Learning communities

Learning Communities have a place at the heart of any Learning Health System. A Learning Community is a group of stakeholders who come together in a safe space to reflect and share their judgements and uncertainties about their practice and to discuss ideas or experiences to collectively improve [94]. This can extend to governance and improvement of the Learning Health System, along with knowledge generation.

Learning Communities require members, facilitators and sponsors. They must be co-designed. The Learning Community Handbook [94] contains detailed evidence on the rationale for Learning Communities, as well as guidance on establishing and running such groups. It suggests a four-phase cyclical development process [94].

  • Phase 1 – Negotiating the Space: Working with the sponsor to give permission, resources and time for people to join a safe space. An agreement must be reached on the facilitator, metrics and reporting mechanisms.
  • Phase 2 – Co-Design Process: The group takes ownership of the Learning Community. Ground rules and processes are agreed.
  • Phase 3 – Facilitating Learning Communities: Sessions take place, including presentations and discussions. Collective learning is captured, and reporting arrangements agreed.
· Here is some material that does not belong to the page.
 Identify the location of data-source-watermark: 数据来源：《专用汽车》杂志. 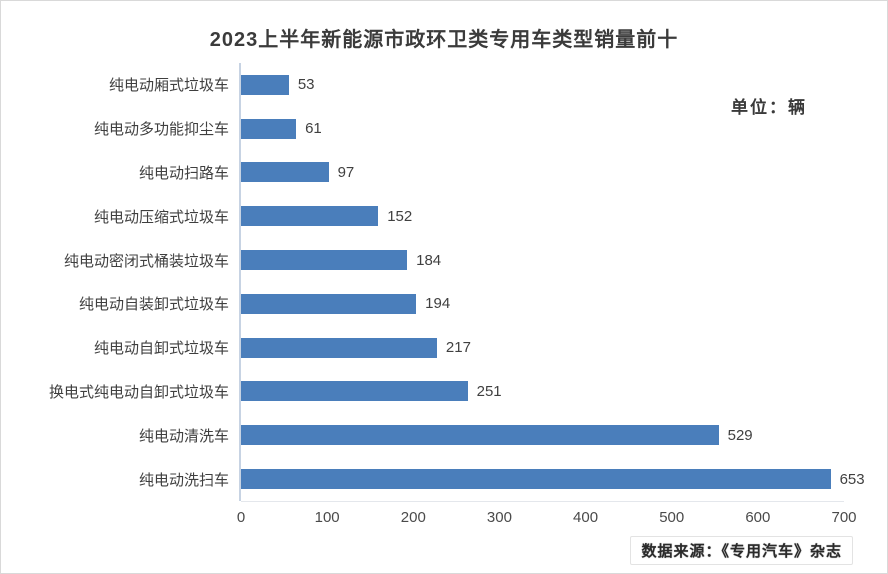
(742, 550).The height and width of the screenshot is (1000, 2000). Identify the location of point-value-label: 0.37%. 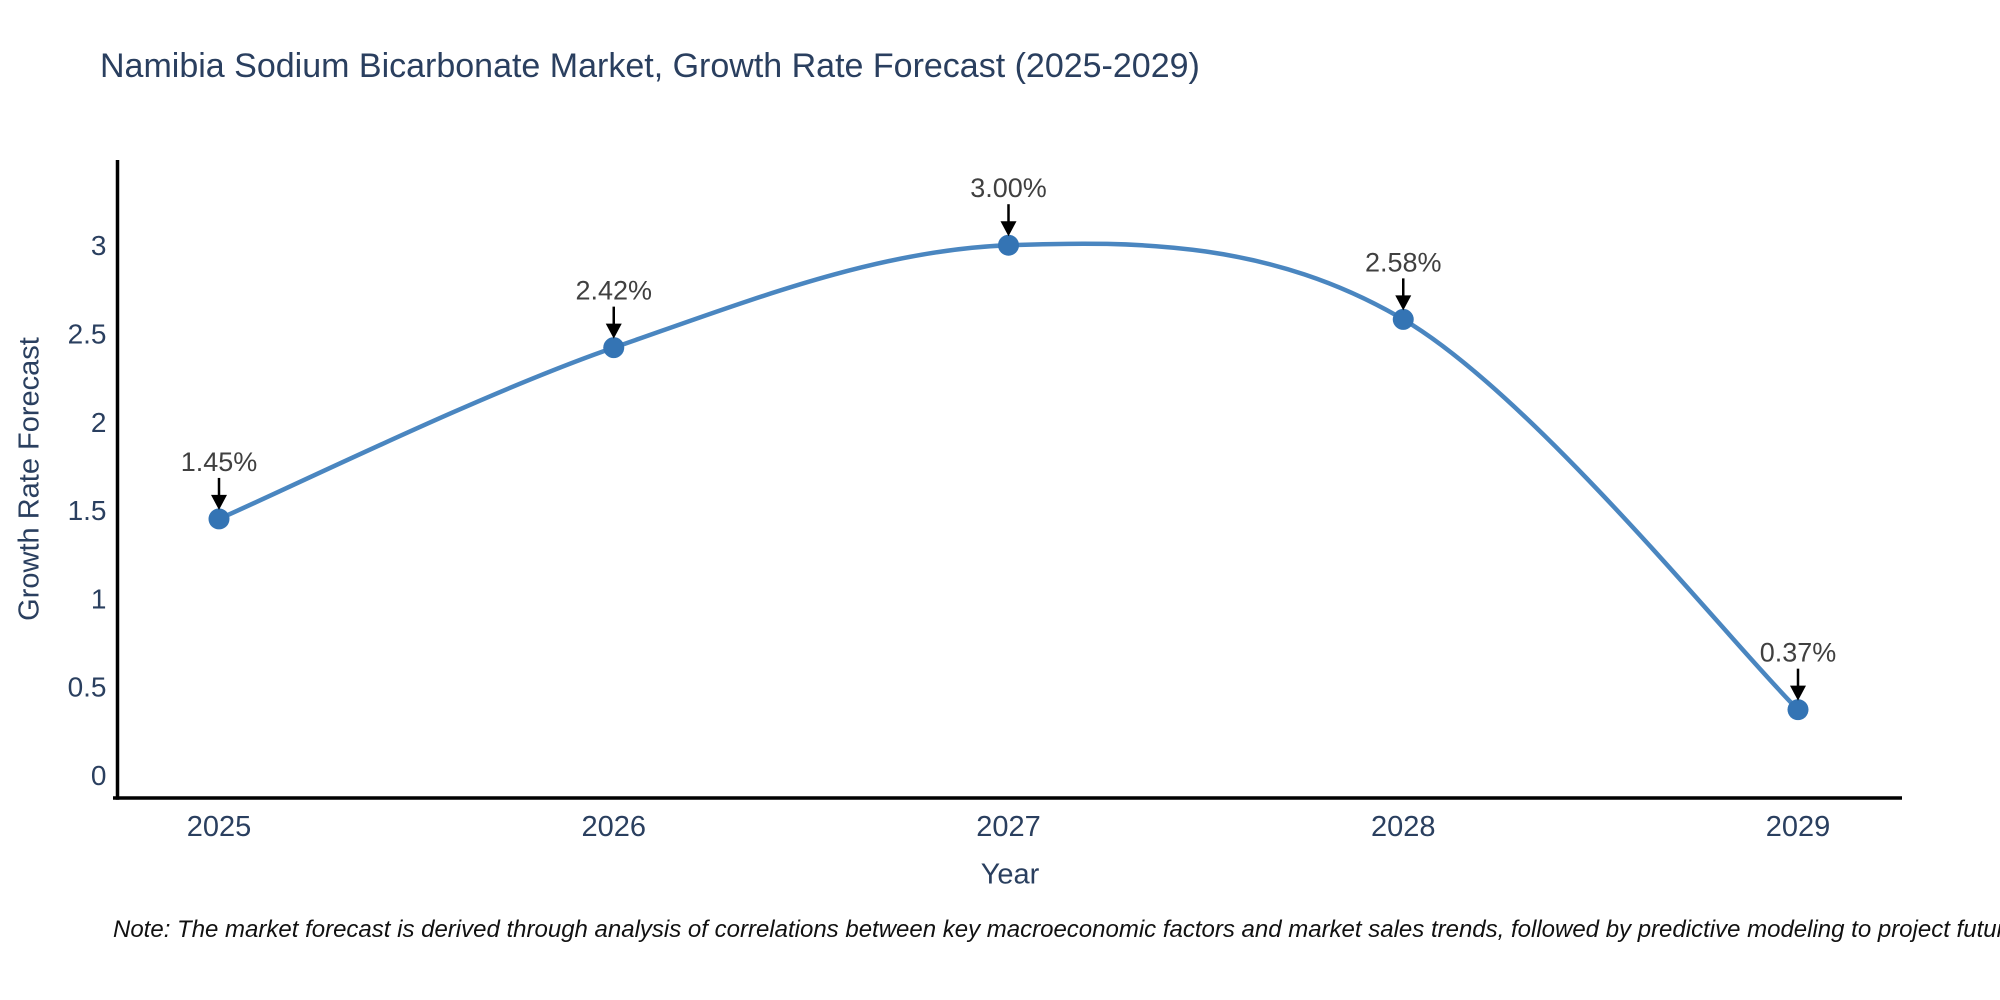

The community reflects on the process.
  • Ongoing – Reflection and Evaluation: This will form part of each session and can comprise regular, standalone sessions.

Learning Communities should foster a positive error culture, where people feel comfortable talking about their mistakes and organisations see them as an opportunity for improvement. As well as generating knowledge, Learning Communities can build trust, capacity, skills, confidence and agency for change among members. They can challenge members, provide reassurance and help members deal with uncertainty. They can be action-focused and sustainable, with low overhead costs [94].

The Department of Learning Health Sciences at the University of Michigan has produced a practical guide [95] to operationalising a Learning Community for a Learning Health System. This provides detailed guidance on building a Learning Community around a problem of interest, illustrated by the case study of a gastroenterology community.